Exercise instructions:
Give back each entry exactly as written, apart from the pictures.

Collected data entries:
---------------
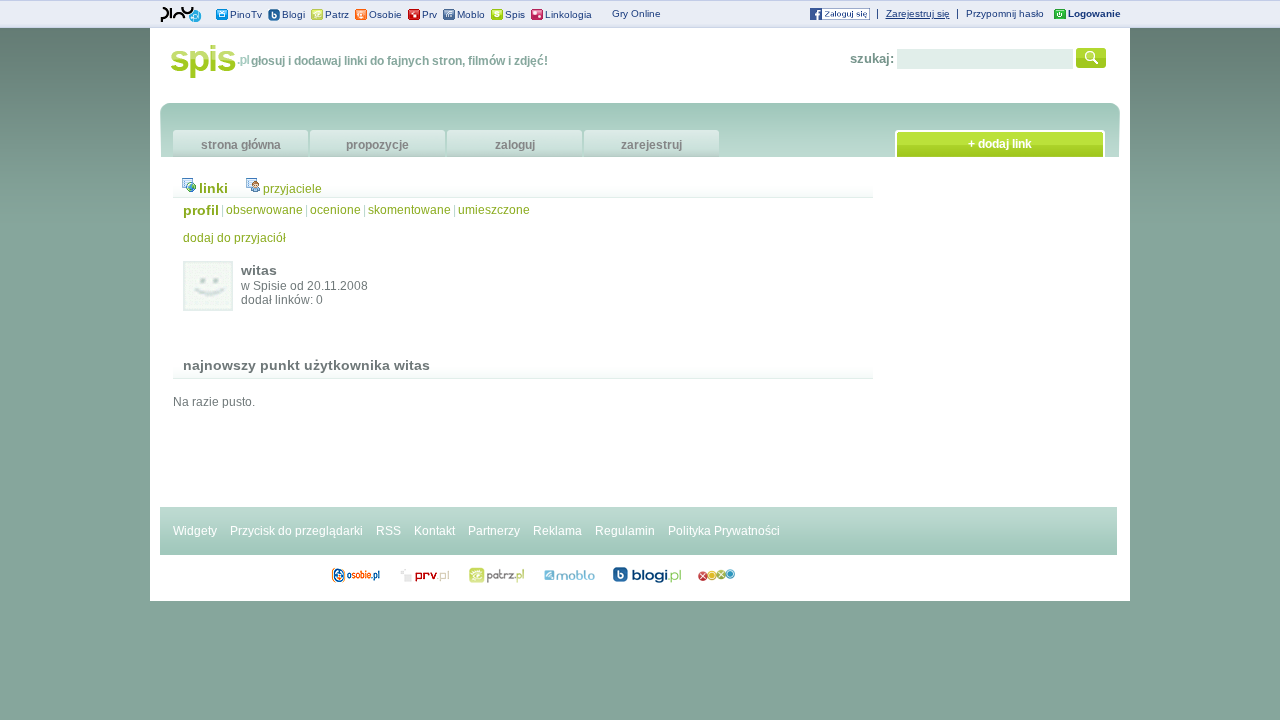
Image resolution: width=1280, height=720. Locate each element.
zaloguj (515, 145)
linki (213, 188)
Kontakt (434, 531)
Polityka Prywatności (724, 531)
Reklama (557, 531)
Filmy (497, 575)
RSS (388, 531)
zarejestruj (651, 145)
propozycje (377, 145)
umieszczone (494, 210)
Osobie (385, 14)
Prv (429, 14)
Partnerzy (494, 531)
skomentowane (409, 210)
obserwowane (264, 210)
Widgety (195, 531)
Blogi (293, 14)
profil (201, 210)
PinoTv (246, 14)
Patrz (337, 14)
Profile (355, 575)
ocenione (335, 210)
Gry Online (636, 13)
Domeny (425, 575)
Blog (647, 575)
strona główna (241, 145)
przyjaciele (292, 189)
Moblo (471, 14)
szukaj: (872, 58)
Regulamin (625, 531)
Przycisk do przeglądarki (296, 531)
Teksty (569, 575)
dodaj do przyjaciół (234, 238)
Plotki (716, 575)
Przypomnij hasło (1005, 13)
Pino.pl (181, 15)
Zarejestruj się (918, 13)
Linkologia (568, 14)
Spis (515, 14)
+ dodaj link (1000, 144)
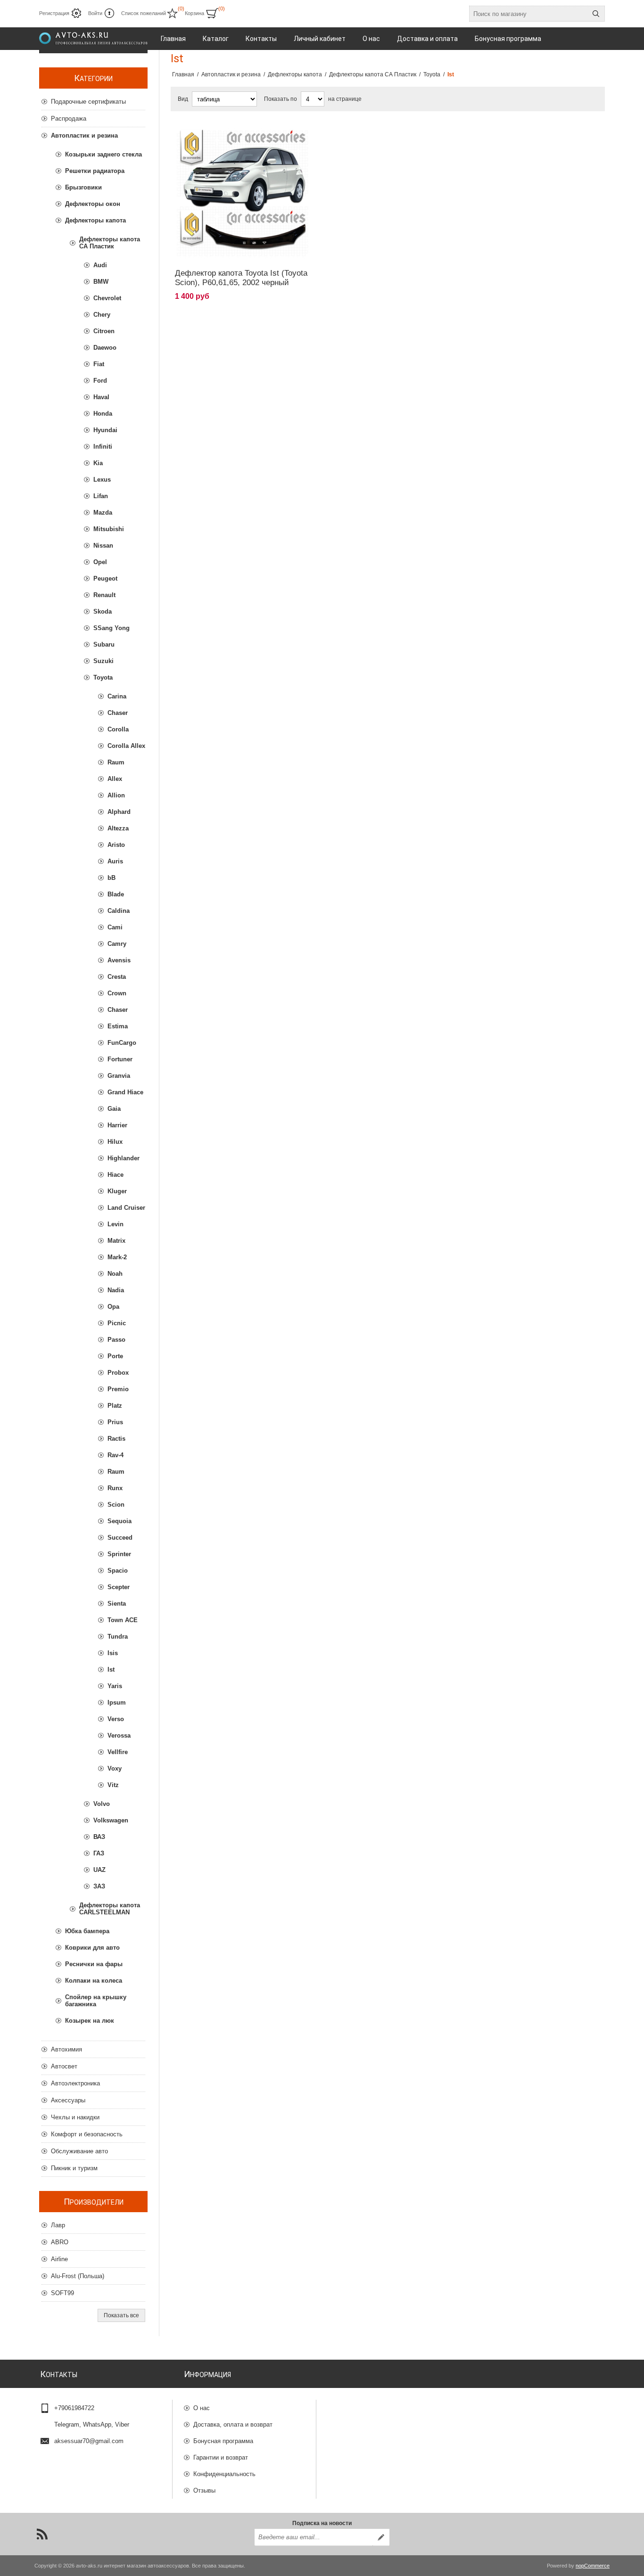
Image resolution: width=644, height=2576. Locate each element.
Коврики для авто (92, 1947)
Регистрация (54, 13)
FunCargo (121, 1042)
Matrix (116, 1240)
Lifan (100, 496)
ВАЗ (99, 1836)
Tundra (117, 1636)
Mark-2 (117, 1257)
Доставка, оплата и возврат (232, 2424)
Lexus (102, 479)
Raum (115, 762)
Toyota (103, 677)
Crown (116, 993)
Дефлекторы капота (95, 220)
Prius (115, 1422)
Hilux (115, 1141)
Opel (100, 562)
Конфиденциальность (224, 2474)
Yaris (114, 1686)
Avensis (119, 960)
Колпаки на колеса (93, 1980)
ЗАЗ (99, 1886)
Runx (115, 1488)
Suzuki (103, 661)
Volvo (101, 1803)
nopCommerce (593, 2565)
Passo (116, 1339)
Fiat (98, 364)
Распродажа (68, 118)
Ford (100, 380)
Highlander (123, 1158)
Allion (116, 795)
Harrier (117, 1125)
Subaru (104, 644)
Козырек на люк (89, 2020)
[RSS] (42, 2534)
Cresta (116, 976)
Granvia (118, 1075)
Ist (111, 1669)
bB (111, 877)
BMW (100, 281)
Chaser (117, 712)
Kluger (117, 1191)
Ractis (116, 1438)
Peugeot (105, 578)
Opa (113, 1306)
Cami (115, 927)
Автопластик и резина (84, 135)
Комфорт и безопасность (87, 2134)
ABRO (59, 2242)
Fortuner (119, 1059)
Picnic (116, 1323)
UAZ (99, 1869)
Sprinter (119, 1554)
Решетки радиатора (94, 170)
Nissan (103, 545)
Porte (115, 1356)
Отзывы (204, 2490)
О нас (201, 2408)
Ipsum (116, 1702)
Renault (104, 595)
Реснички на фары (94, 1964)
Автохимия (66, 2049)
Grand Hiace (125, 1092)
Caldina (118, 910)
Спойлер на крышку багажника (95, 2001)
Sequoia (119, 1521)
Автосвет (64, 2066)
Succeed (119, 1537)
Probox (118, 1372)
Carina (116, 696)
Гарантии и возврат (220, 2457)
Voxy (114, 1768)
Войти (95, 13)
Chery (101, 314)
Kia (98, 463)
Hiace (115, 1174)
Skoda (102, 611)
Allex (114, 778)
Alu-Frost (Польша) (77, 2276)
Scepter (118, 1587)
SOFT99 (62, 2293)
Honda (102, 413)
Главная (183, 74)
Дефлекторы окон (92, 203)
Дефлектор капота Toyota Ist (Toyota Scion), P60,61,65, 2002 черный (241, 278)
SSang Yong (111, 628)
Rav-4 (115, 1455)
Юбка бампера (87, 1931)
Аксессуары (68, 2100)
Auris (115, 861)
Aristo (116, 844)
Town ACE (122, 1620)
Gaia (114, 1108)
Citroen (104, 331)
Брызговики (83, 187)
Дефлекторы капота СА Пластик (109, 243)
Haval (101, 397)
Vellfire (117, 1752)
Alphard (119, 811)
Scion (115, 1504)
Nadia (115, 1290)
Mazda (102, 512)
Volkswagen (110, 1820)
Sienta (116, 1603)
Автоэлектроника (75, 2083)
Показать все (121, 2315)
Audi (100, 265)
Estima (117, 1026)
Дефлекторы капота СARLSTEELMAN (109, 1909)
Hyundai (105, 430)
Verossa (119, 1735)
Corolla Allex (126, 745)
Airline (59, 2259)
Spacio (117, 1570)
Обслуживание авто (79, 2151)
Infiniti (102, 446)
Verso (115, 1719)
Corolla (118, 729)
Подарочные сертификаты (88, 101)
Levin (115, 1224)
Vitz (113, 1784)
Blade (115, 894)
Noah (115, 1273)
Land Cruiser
---------------
Output of the exercise:
Image resolution: width=1280, height=720. Locate each element.
zaloguj (515, 145)
linki (213, 188)
Kontakt (434, 531)
Polityka Prywatności (724, 531)
Reklama (557, 531)
Filmy (497, 575)
RSS (388, 531)
zarejestruj (651, 145)
propozycje (377, 145)
umieszczone (494, 210)
Osobie (385, 14)
Prv (429, 14)
Partnerzy (494, 531)
skomentowane (409, 210)
obserwowane (264, 210)
Widgety (195, 531)
Blogi (293, 14)
profil (201, 210)
PinoTv (246, 14)
Patrz (337, 14)
Profile (355, 575)
ocenione (335, 210)
Gry Online (636, 13)
Domeny (425, 575)
Blog (647, 575)
strona główna (241, 145)
przyjaciele (292, 189)
Moblo (471, 14)
szukaj: (872, 58)
Regulamin (625, 531)
Przycisk do przeglądarki (296, 531)
Teksty (569, 575)
dodaj do przyjaciół (234, 238)
Plotki (716, 575)
Przypomnij hasło (1005, 13)
Pino.pl (181, 15)
Zarejestruj się (918, 13)
Linkologia (568, 14)
Spis (515, 14)
+ dodaj link (1000, 144)
Image resolution: width=644, height=2576. Locate each element.
Коврики для авто (92, 1947)
Регистрация (54, 13)
FunCargo (121, 1042)
Matrix (116, 1240)
Lifan (100, 496)
ВАЗ (99, 1836)
Tundra (117, 1636)
Mark-2 (117, 1257)
Доставка, оплата и возврат (232, 2424)
Lexus (102, 479)
Raum (115, 762)
Toyota (103, 677)
Crown (116, 993)
Дефлекторы капота (95, 220)
Prius (115, 1422)
Hilux (115, 1141)
Opel (100, 562)
Конфиденциальность (224, 2474)
Yaris (114, 1686)
Avensis (119, 960)
Колпаки на колеса (93, 1980)
ЗАЗ (99, 1886)
Runx (115, 1488)
Suzuki (103, 661)
Volvo (101, 1803)
nopCommerce (593, 2565)
Passo (116, 1339)
Fiat (98, 364)
Распродажа (68, 118)
Ford (100, 380)
Highlander (123, 1158)
Allion (116, 795)
Harrier (117, 1125)
Subaru (104, 644)
Козырек на люк (89, 2020)
[RSS] (42, 2534)
Cresta (116, 976)
Granvia (118, 1075)
Ist (111, 1669)
bB (111, 877)
BMW (100, 281)
Chaser (117, 712)
Kluger (117, 1191)
Ractis (116, 1438)
Peugeot (105, 578)
Opa (113, 1306)
Cami (115, 927)
Автопластик и резина (84, 135)
Комфорт и безопасность (87, 2134)
ABRO (59, 2242)
Fortuner (119, 1059)
Picnic (116, 1323)
UAZ (99, 1869)
Sprinter (119, 1554)
Решетки радиатора (94, 170)
Nissan (103, 545)
Porte (115, 1356)
Отзывы (204, 2490)
О нас (201, 2408)
Ipsum (116, 1702)
Renault (104, 595)
Реснички на фары (94, 1964)
Автохимия (66, 2049)
Grand Hiace (125, 1092)
Caldina (118, 910)
Спойлер на крышку багажника (95, 2001)
Sequoia (119, 1521)
Автосвет (64, 2066)
Succeed (119, 1537)
Probox (118, 1372)
Carina (116, 696)
Гарантии и возврат (220, 2457)
Voxy (114, 1768)
Войти (95, 13)
Chery (101, 314)
Kia (98, 463)
Hiace (115, 1174)
Skoda (102, 611)
Allex (114, 778)
Alu-Frost (Польша) (77, 2276)
Scepter (118, 1587)
SOFT99 (62, 2293)
Honda (102, 413)
Главная (183, 74)
Дефлекторы окон (92, 203)
Дефлектор капота Toyota Ist (Toyota Scion), P60,61,65, 2002 черный (241, 278)
SSang Yong (111, 628)
Rav-4 (115, 1455)
Юбка бампера (87, 1931)
Аксессуары (68, 2100)
Auris (115, 861)
Aristo (116, 844)
Town ACE (122, 1620)
Gaia (114, 1108)
Citroen (104, 331)
Брызговики (83, 187)
Дефлекторы капота СА Пластик (109, 243)
Haval (101, 397)
Vellfire (117, 1752)
Alphard (119, 811)
Scion (115, 1504)
Nadia (115, 1290)
Mazda (102, 512)
Volkswagen (110, 1820)
Sienta (116, 1603)
Автоэлектроника (75, 2083)
Показать все (121, 2315)
Audi (100, 265)
Estima (117, 1026)
Дефлекторы капота СARLSTEELMAN (109, 1909)
Hyundai (105, 430)
Verossa (119, 1735)
Corolla Allex (126, 745)
Airline (59, 2259)
Spacio (117, 1570)
Обслуживание авто (79, 2151)
Infiniti (102, 446)
Verso (115, 1719)
Corolla (118, 729)
Подарочные сертификаты (88, 101)
Levin (115, 1224)
Vitz (113, 1784)
Blade (115, 894)
Noah (115, 1273)
Land Cruiser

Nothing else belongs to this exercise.